Nice to see support for Open source. I have seen selling of healthcare data, including medicare and medicaid data to private companies which sliced and diced it and sold to academic and drug research institutions via data marts. ETL jobs would run for months. The data included prescriptions, scans, visits, employee plans etc, for about ~200 millions of American patients. It is anonymized data, but still I always wondered why this was allowed.

kristopherleads - a day ago

That federation piece is super interesting. I'm actually giving a talk in Sweden this week about machine learning/AI training in the age of data sovereignty, and my suggestion was two-fold - better and more widespread adoption of things like Homomorphic Encryption and more federated systems that can distribute access and data in sovereign systems. This is a pretty important evolution in that direction!

mirawelner - a day ago

I work in a lab which researches regenerative medicine and people often talk about how we are saving lives.

But at the end of the day, it’s not what we are doing that is pushing the needle, its projects like this make existing healthcare accessible for everybody. I want to get a PhD in something related to this at some point. You guys are so insanely cool.

commandersaki - a day ago

So I couldn't find this on their site and too little time to trawl through their events page. Is this being used in production anywhere?

barbs - a day ago

This is really cool to see. I've been on the lookout for software like this ever since reading "Why Doctor's Hate Their Computers" in the New Yorker: https://www.newyorker.com/magazine/2018/11/12/why-doctors-ha....

HN discussions:

https://news.ycombinator.com/item?id=24336039

https://news.ycombinator.com/item?id=18381969

I wonder how feasible it would be to replace the current software in practice?

phkahler - a day ago

Text is too dark for my old eyes.

gigatexal - a day ago

crazy to think that with this you could run the better part of a hospital with...

IshKebab - a day ago

No offence but GNU is not an organisation I would associate with health, usability and practical software. Noble effort no doubt. Misguided perhaps.

einpoklum - a day ago

I can't quite understand what is actually part of GNU Health:

> Social Medicine and Public Health

> Bioinformatics and Medical Genetics

Are these that a piece of software? scopes? Intents?
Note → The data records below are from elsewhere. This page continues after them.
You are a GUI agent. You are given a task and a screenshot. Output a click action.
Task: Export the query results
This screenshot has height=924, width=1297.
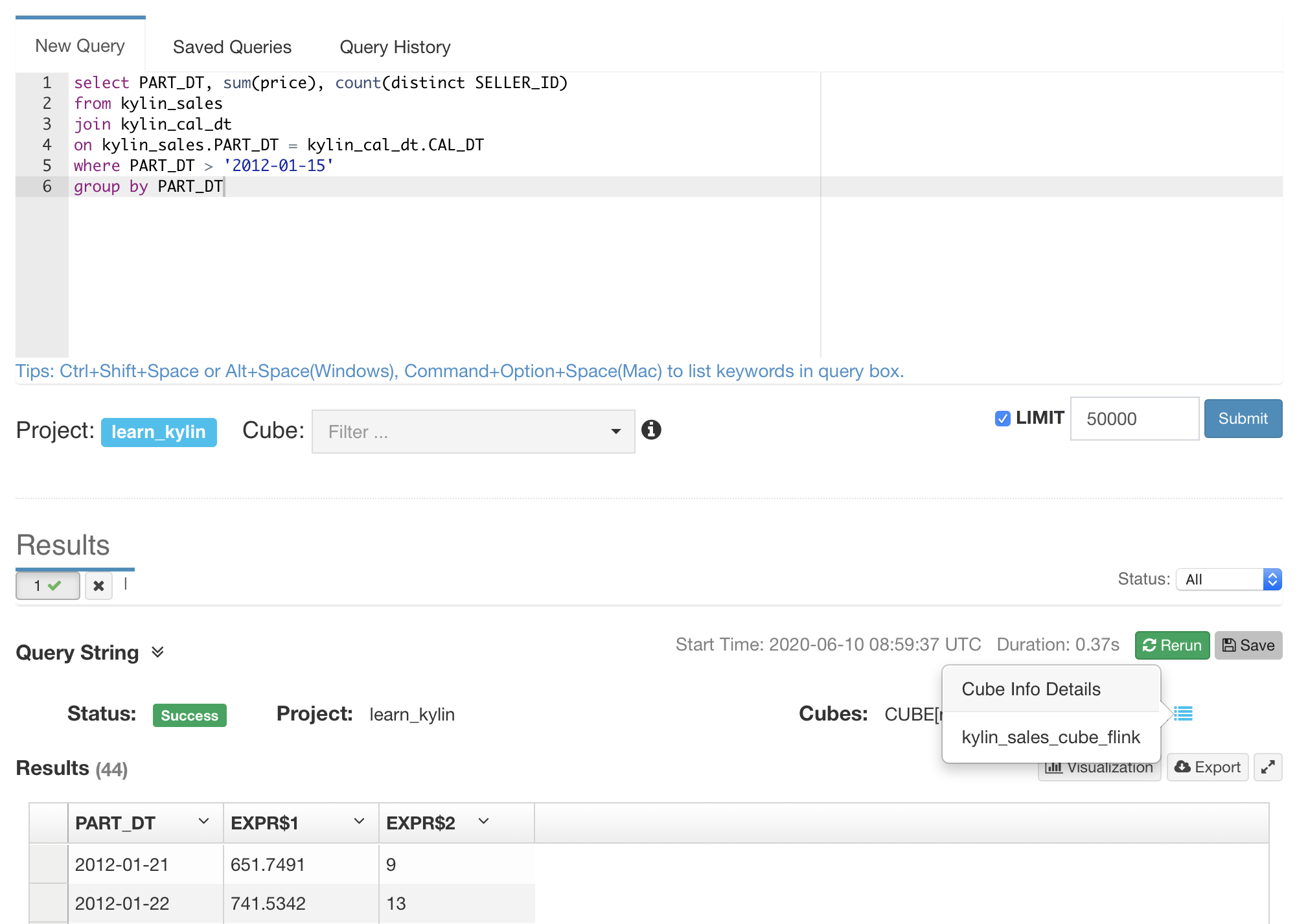1207,767
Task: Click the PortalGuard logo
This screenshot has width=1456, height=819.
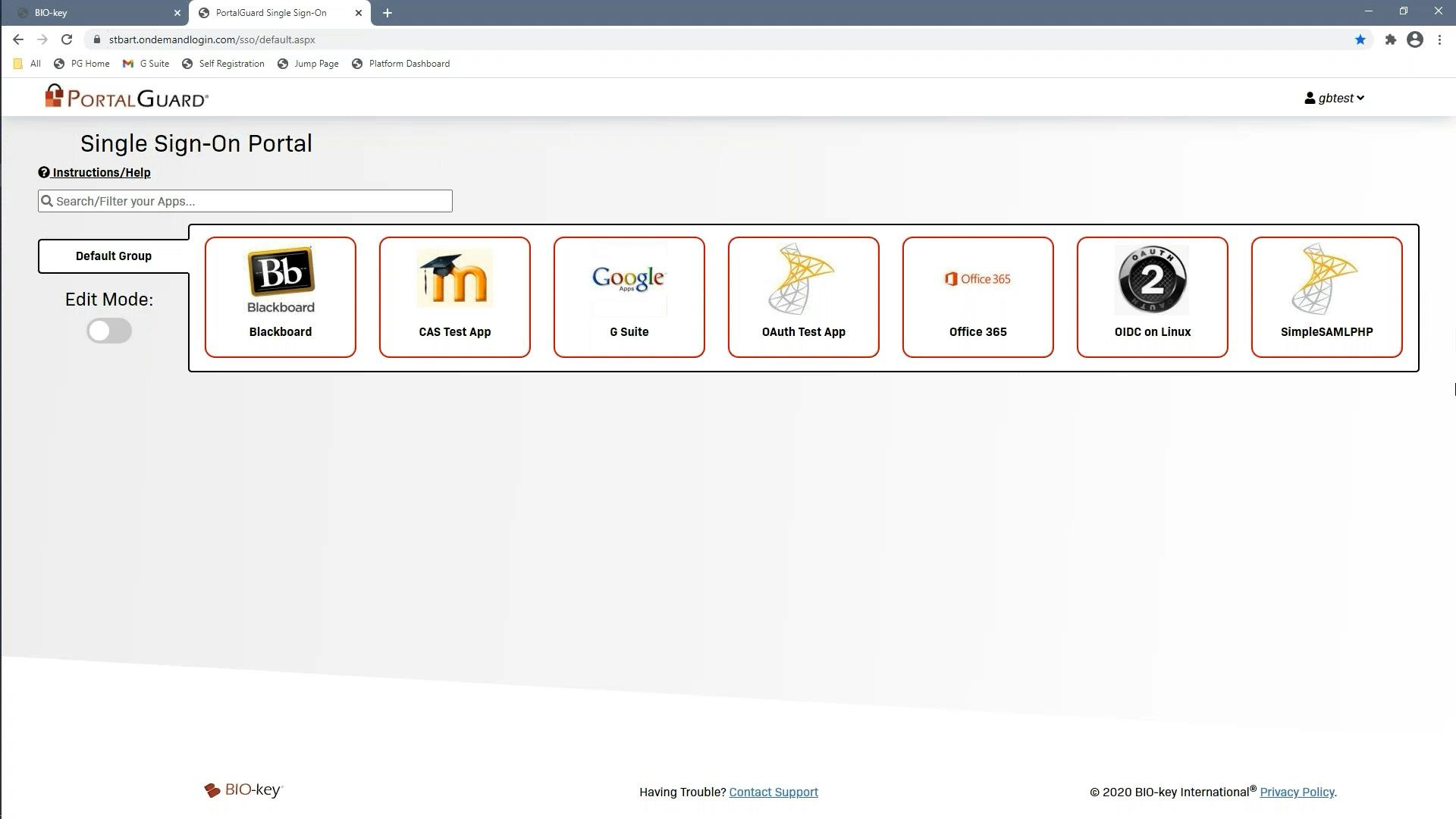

> Hospital Management (HMIS)

Ok, now this is software for sure, but what exactly does this mean? There are many things to manage within a hospital. Is this software for managing inventories? Scheduling? Personnel assignments and organizational relations? Patient flow records? And - is most of this stuff really specific to hospitals? e.g. how is this different from managing, say, a hotel?

> Laboratory Management (Occhiolino)

Again not so clear what kind of management we're talking about.

> Personal Health Record (MyGNUHealth)

Ok, this I (think I) understand.

> GNU Health embedded on Single Board devices

What exactly needs to get embedded? And - what kind of device? It could be a Raspberry Pi, that's a single-board device, right? So, just another general-purpose computer, but on ARM-based silicon. Or - it could be an, I don't know, some kind of scanner, like a portable UltraSound.

Bottom line: I'm sure it's a collection of useful software but very difficult to figure out exactly what, and how it's specific to healthcare.